--- The data Enclosed Below ---

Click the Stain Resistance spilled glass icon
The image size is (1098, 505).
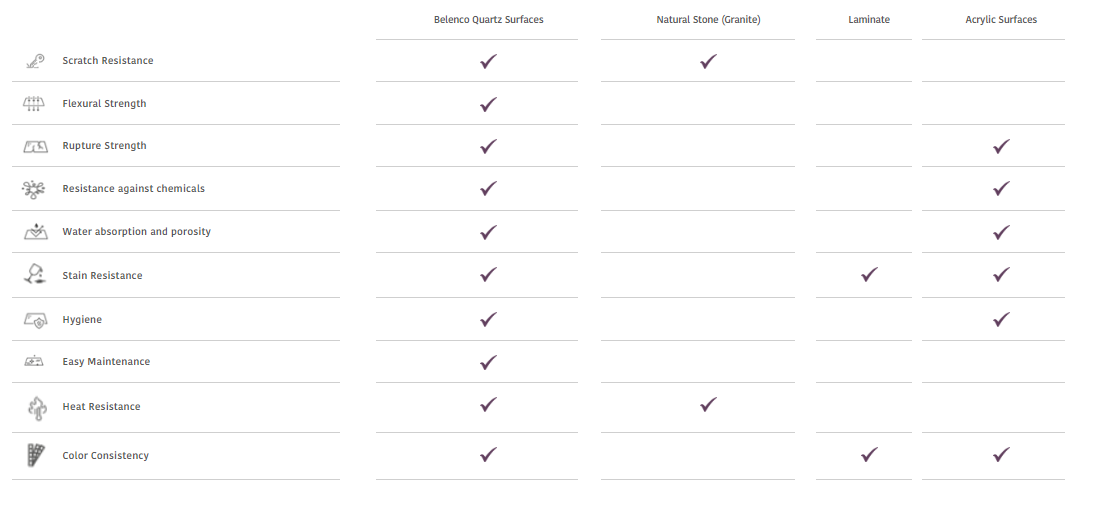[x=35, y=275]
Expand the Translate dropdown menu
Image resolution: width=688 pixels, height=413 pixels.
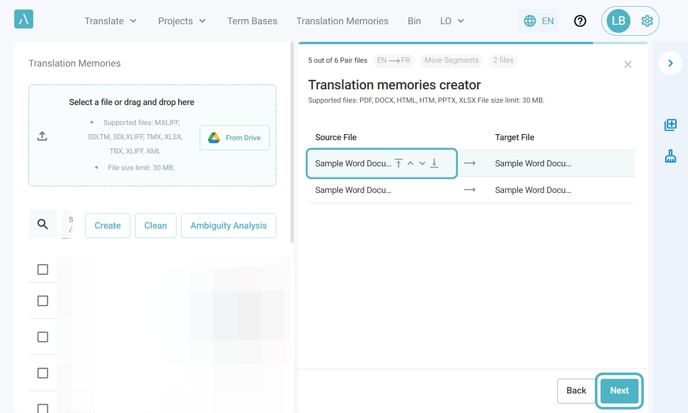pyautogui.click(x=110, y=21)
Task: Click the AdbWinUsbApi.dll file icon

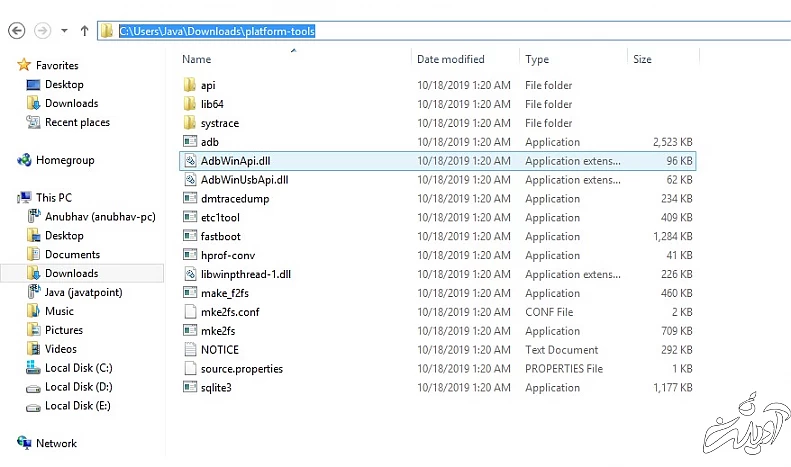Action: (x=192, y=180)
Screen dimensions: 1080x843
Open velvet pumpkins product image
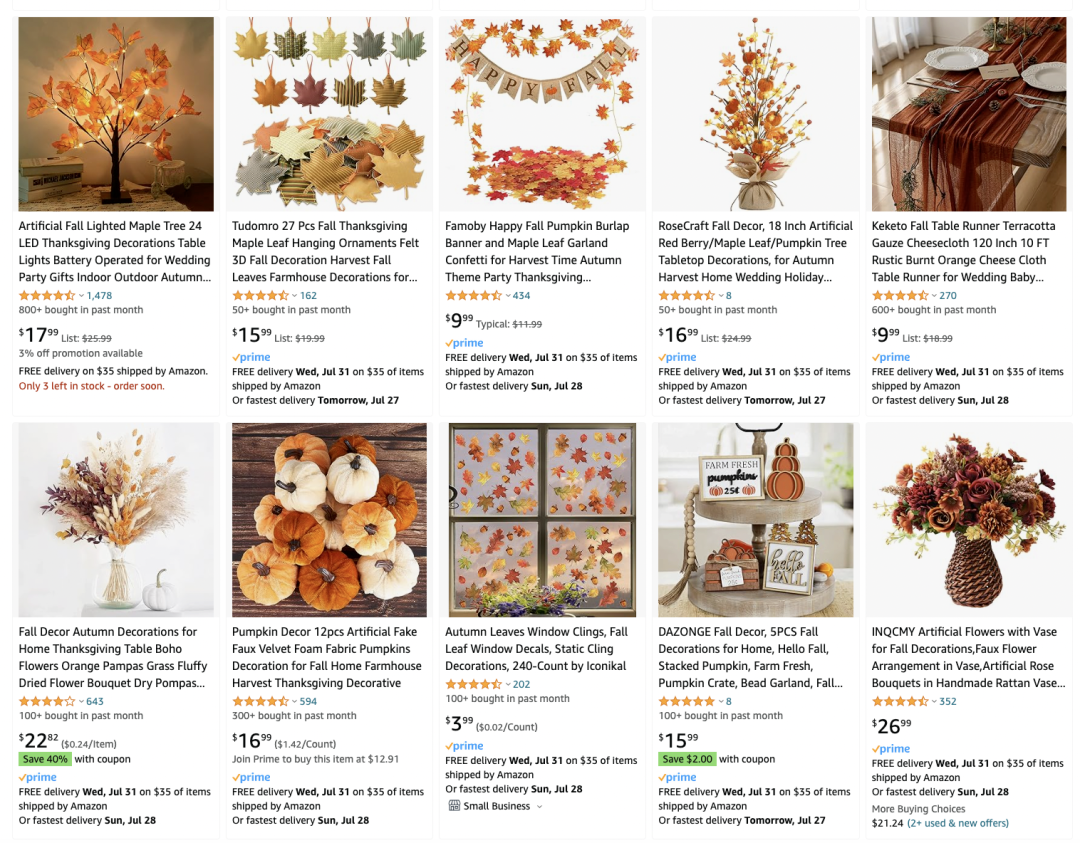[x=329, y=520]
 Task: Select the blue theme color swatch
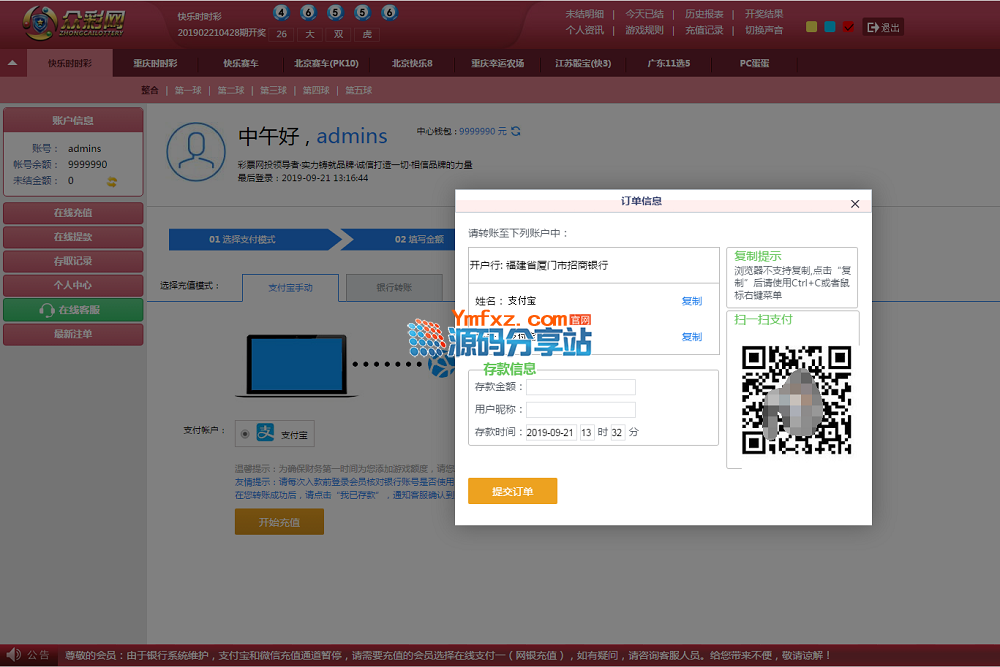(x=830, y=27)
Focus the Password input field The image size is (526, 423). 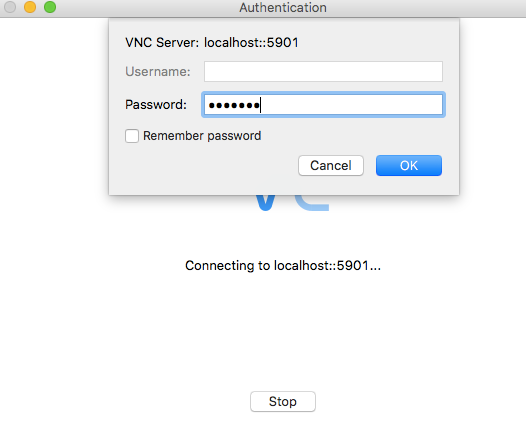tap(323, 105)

--- End of Enclosed The data ---
--- The data Enclosed Below ---

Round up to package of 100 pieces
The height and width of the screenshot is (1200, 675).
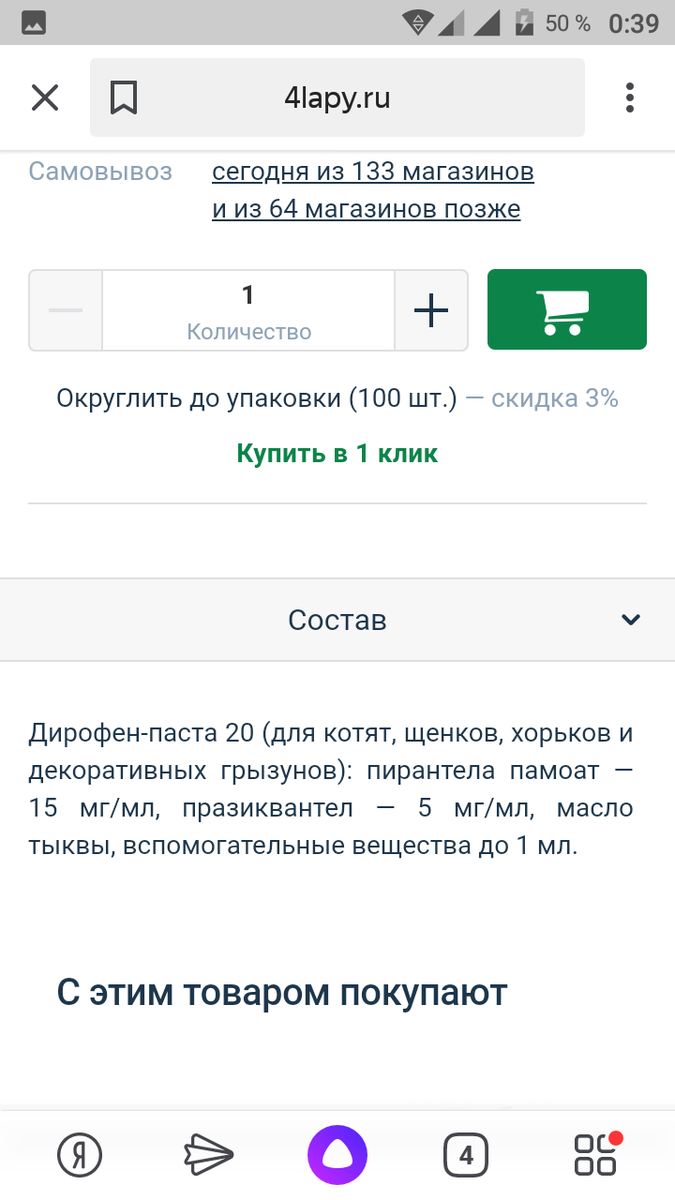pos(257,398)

--- End of Enclosed The data ---
--- The data Enclosed Below ---

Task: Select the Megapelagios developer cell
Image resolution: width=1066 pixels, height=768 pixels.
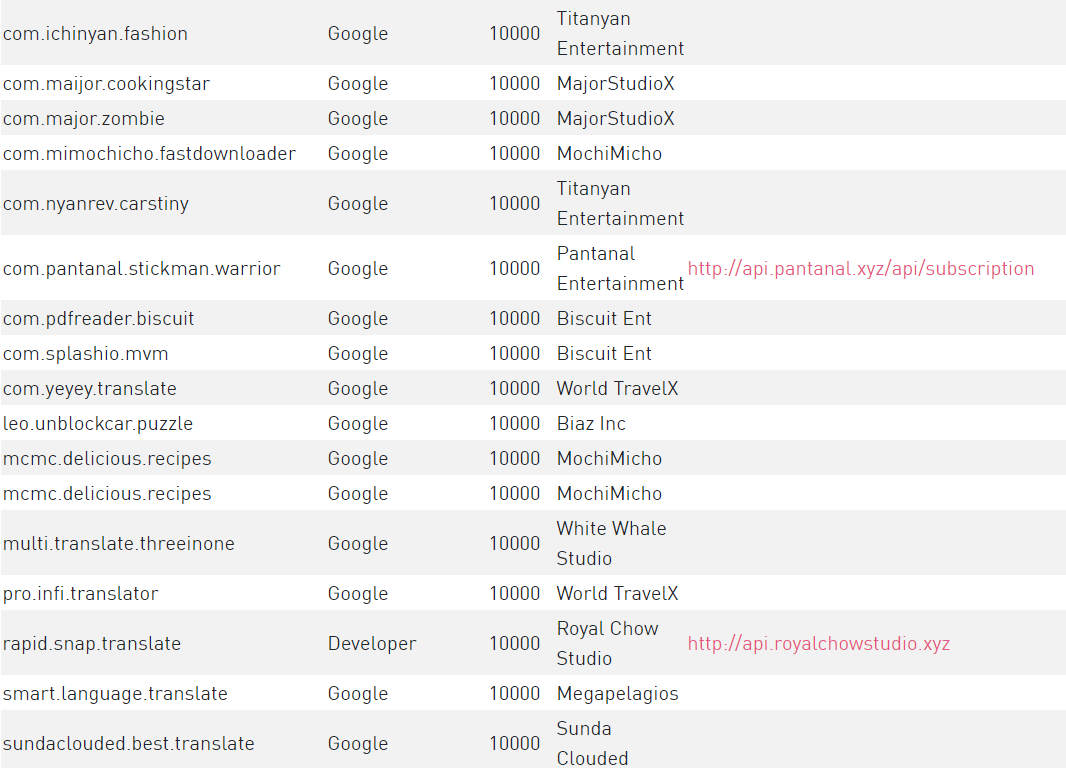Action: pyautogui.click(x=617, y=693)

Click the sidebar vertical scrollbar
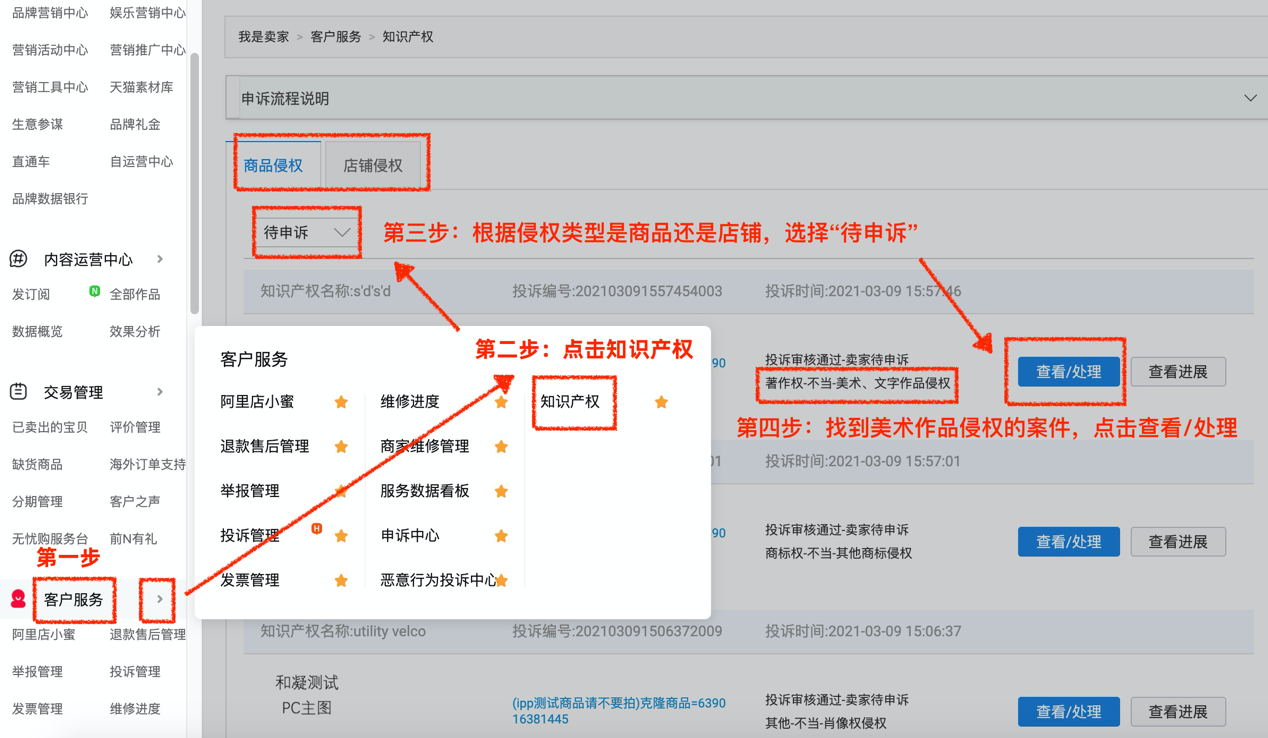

--- End of Enclosed The data ---

*Problem*
The material above holds pictures; leave them out. Repeat exactly the lines from the one containing "Click the Stain Resistance spilled glass icon" through the one containing "Screen dimensions: 1080x843", and nothing else.

*Answer section*
Click the Stain Resistance spilled glass icon
The image size is (1098, 505).
[x=35, y=275]
Expand the Translate dropdown menu
Image resolution: width=688 pixels, height=413 pixels.
pyautogui.click(x=110, y=21)
Task: Click the AdbWinUsbApi.dll file icon

Action: (x=192, y=180)
Screen dimensions: 1080x843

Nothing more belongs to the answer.